Your instructions — Copy out each of the following entries line for line, with no changes.

Rows from a dataset
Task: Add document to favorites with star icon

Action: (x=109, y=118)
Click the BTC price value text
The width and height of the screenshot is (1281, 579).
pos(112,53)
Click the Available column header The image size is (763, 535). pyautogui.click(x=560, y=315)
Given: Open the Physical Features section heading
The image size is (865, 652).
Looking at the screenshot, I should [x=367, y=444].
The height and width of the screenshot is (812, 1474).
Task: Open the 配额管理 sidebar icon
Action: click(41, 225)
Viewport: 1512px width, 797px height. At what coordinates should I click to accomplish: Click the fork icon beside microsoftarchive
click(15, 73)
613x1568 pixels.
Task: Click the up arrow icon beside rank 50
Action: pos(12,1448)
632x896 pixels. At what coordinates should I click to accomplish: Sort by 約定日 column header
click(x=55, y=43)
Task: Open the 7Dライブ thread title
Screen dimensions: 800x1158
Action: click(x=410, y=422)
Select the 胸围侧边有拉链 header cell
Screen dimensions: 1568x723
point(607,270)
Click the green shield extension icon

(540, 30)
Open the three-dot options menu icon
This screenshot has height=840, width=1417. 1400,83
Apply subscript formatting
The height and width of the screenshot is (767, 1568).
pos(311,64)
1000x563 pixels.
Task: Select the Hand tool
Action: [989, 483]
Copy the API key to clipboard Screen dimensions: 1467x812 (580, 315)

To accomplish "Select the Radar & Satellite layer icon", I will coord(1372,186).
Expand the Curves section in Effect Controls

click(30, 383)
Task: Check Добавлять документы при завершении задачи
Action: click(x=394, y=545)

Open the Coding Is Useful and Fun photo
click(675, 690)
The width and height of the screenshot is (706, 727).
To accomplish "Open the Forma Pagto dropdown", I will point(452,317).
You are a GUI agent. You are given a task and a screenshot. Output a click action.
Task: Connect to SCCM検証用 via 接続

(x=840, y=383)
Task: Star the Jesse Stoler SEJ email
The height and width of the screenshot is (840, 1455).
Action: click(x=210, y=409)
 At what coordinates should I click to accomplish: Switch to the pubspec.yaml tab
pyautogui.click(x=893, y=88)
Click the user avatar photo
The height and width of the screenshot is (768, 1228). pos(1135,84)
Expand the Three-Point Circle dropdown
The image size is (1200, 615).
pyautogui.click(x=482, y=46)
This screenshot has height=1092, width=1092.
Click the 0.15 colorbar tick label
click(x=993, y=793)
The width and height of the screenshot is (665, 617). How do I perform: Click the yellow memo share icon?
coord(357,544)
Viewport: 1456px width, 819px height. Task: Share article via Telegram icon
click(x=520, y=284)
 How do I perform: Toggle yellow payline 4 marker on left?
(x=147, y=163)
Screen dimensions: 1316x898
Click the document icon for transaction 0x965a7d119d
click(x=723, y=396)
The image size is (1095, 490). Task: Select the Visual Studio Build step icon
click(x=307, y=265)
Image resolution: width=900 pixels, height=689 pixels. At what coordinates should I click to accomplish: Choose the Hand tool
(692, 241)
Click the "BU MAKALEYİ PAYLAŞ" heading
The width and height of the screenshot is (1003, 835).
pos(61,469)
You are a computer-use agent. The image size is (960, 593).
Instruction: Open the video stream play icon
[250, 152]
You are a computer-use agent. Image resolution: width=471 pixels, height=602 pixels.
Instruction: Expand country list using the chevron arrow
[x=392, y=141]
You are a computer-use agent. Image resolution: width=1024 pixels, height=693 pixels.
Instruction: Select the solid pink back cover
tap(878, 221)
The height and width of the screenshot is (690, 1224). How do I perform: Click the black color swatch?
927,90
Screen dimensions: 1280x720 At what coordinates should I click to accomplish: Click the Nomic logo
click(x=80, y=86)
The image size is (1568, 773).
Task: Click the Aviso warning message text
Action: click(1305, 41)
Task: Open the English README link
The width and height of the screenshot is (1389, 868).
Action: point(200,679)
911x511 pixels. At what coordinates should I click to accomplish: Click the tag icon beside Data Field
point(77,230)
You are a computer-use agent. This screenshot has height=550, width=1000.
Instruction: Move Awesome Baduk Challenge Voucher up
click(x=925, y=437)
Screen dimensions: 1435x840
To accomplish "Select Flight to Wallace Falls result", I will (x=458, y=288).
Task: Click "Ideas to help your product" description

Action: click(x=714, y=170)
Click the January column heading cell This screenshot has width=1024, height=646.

Reply to the task —
Task: Add document to favorites with star icon

Action: (x=109, y=118)
Click the BTC price value text
The width and height of the screenshot is (1281, 579).
pos(112,53)
Click the Available column header The image size is (763, 535). pyautogui.click(x=560, y=315)
Given: Open the Physical Features section heading
The image size is (865, 652).
Looking at the screenshot, I should [x=367, y=444].
The height and width of the screenshot is (812, 1474).
Task: Open the 配额管理 sidebar icon
Action: click(41, 225)
Viewport: 1512px width, 797px height. At what coordinates should I click to accomplish: Click the fork icon beside microsoftarchive
click(15, 73)
613x1568 pixels.
Task: Click the up arrow icon beside rank 50
Action: pos(12,1448)
632x896 pixels. At what coordinates should I click to accomplish: Sort by 約定日 column header
click(x=55, y=43)
Task: Open the 7Dライブ thread title
Screen dimensions: 800x1158
Action: click(x=410, y=422)
Select the 胸围侧边有拉链 header cell
Screen dimensions: 1568x723
point(607,270)
Click the green shield extension icon

(540, 30)
Open the three-dot options menu icon
This screenshot has height=840, width=1417. 1400,83
Apply subscript formatting
The height and width of the screenshot is (767, 1568).
pos(311,64)
1000x563 pixels.
Task: Select the Hand tool
Action: [989, 483]
Copy the API key to clipboard Screen dimensions: 1467x812 (580, 315)

To accomplish "Select the Radar & Satellite layer icon", I will coord(1372,186).
Expand the Curves section in Effect Controls

click(30, 383)
Task: Check Добавлять документы при завершении задачи
Action: click(x=394, y=545)

Open the Coding Is Useful and Fun photo
click(675, 690)
The width and height of the screenshot is (706, 727).
To accomplish "Open the Forma Pagto dropdown", I will point(452,317).
You are a GUI agent. You are given a task and a screenshot. Output a click action.
Task: Connect to SCCM検証用 via 接続

(x=840, y=383)
Task: Star the Jesse Stoler SEJ email
The height and width of the screenshot is (840, 1455).
Action: click(x=210, y=409)
 At what coordinates should I click to accomplish: Switch to the pubspec.yaml tab
pyautogui.click(x=893, y=88)
Click the user avatar photo
The height and width of the screenshot is (768, 1228). pos(1135,84)
Expand the Three-Point Circle dropdown
The image size is (1200, 615).
pyautogui.click(x=482, y=46)
This screenshot has height=1092, width=1092.
Click the 0.15 colorbar tick label
click(x=993, y=793)
The width and height of the screenshot is (665, 617). How do I perform: Click the yellow memo share icon?
coord(357,544)
Viewport: 1456px width, 819px height. Task: Share article via Telegram icon
click(x=520, y=284)
 How do I perform: Toggle yellow payline 4 marker on left?
(x=147, y=163)
Screen dimensions: 1316x898
Click the document icon for transaction 0x965a7d119d
click(x=723, y=396)
The image size is (1095, 490). Task: Select the Visual Studio Build step icon
click(x=307, y=265)
Image resolution: width=900 pixels, height=689 pixels. At what coordinates should I click to accomplish: Choose the Hand tool
(692, 241)
Click the "BU MAKALEYİ PAYLAŞ" heading
The width and height of the screenshot is (1003, 835).
pos(61,469)
You are a computer-use agent. The image size is (960, 593).
Instruction: Open the video stream play icon
[250, 152]
You are a computer-use agent. Image resolution: width=471 pixels, height=602 pixels.
Instruction: Expand country list using the chevron arrow
[x=392, y=141]
You are a computer-use agent. Image resolution: width=1024 pixels, height=693 pixels.
Instruction: Select the solid pink back cover
tap(878, 221)
The height and width of the screenshot is (690, 1224). How do I perform: Click the black color swatch?
927,90
Screen dimensions: 1280x720 At what coordinates should I click to accomplish: Click the Nomic logo
click(x=80, y=86)
The image size is (1568, 773).
Task: Click the Aviso warning message text
Action: click(1305, 41)
Task: Open the English README link
The width and height of the screenshot is (1389, 868).
Action: point(200,679)
911x511 pixels. At what coordinates should I click to accomplish: Click the tag icon beside Data Field
point(77,230)
You are a computer-use agent. This screenshot has height=550, width=1000.
Instruction: Move Awesome Baduk Challenge Voucher up
click(x=925, y=437)
Screen dimensions: 1435x840
To accomplish "Select Flight to Wallace Falls result", I will (x=458, y=288).
Task: Click "Ideas to help your product" description

Action: click(x=714, y=170)
Click the January column heading cell This screenshot has width=1024, height=646.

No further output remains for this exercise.